Are 400w MH lights necessary for newly planted seeds, Won't it damage the taproots? People say to use lights, and some say not to. I'm getting mixed up on what I should do :wall: I'll definitely use the protein scoop dome thing next time for sure!
 

tripleD

Well-Known Member
No it's baloney, put the tap root down. Yes, they can go up and then loop back down but that takes extra energy. I always just stick the tap root down and it works perfectly.
Here is what I've been taught...
1) "The preferred natural way for a cannabis seed to sprout is tip end/tap root end, oriented up."
Edited by JustanOldALJ, 29 December 2011 - 06:12 PM.
2)
 

Resinhound

Well-Known Member
Hey mate, those seeds I tried to grow ended up dying/rotting :cry:

Any idea what I did wrong? Or what I should do next time when the replacement order comes through
Assuming the seeds started out good,id say you drown them in the cup by leaving in water too long or you kept the soil too wet or too dry.These things are weeds it doesnt take much for them to sprout.This is not a magic plant,how many corn and wheat seeds do farmers germinate in paper towels every year? None... its just bullshit that us stoners do to seeds for some reason.
 

BobCajun

Well-Known Member
Here is what I've been taught...
1) "The preferred natural way for a cannabis seed to sprout is tip end/tap root end, oriented up."
Yeah I know the references say that, but in reality I find that the roots like to grow straight out.

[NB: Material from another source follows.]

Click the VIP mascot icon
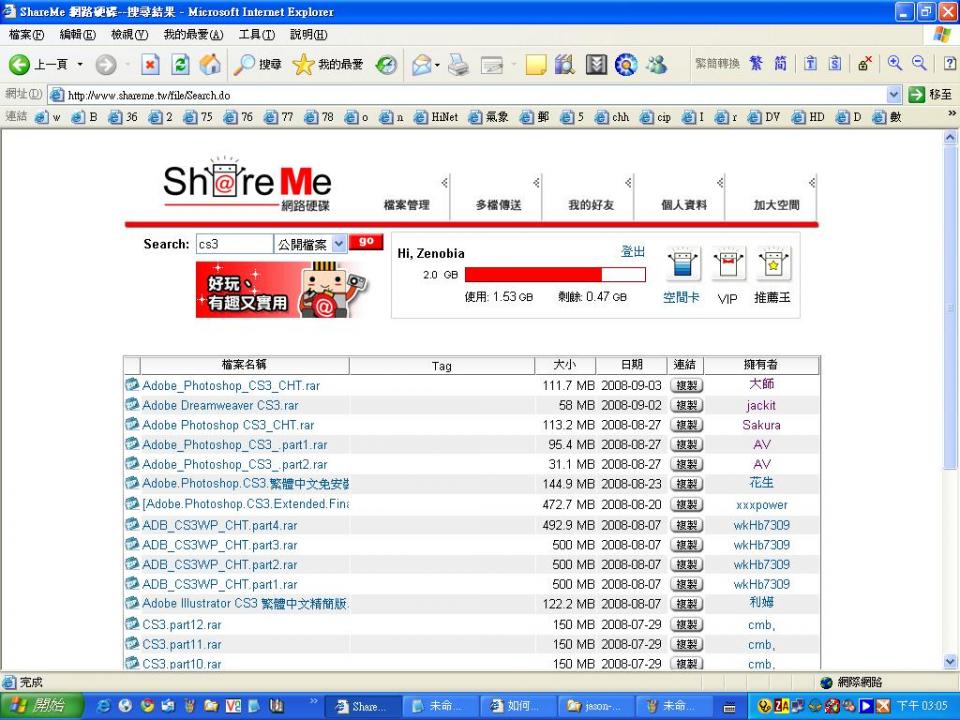The image size is (960, 720). coord(727,264)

I do see the logic of planting root up though. That way the curved part of the root pulls the embryo upward at it straightens and the soil holds the seed coat back so the cotyledons are pulled out of the seed coat. It doesn't always work out that way if the seeds are old though. They don't have enough vigor to grow that much root before they get light.
 

BobCajun

Well-Known Member
Are 400w MH lights necessary for newly planted seeds, Won't it damage the taproots? People say to use lights, and some say not to. I'm getting mixed up on what I should do :wall: I'll definitely use the protein scoop dome thing next time for sure!
Just use a 40w CFL, or something close to that. They don't need a 400w mh until they're well established, like 8" tall.
 

tripleD

Well-Known Member
Yeah I know the references say that, but in reality I find that the roots like to grow straight out. I do see the logic of planting root up though. That way the curved part of the root pulls the embryo upward at it straightens and the soil holds the seed coat back so the cotyledons are pulled out of the seed coat. It doesn't always work out that way if the seeds are old though. They don't have enough vigor to grow that much root before they get light.
Ok, Thanks! I'm still trying to figure out for myself who & what to believe about this issue & so so so many others....
I think at this point I'm in line with your way of thinking, where, as long as the seed is healthy it will most likely grow no matter which way you plant it.
 

BobCajun

Well-Known Member
Ok, Thanks! I'm still trying to figure out for myself who & what to believe about this issue & so so so many others....
I think at this point I'm in line with your way of thinking, where, as long as the seed is healthy it will most likely grow no matter which way you plant it.
I must admit that sometimes the seed coat does stay on the embryo after it's above ground when planted root down. I just find a lot of seeds lack vigor and the root only grows out a little so I need to get the cots up and open as quickly as possible, which means positioning them so they're right at the surface and light can reach them through the covering of plastic or clear cup.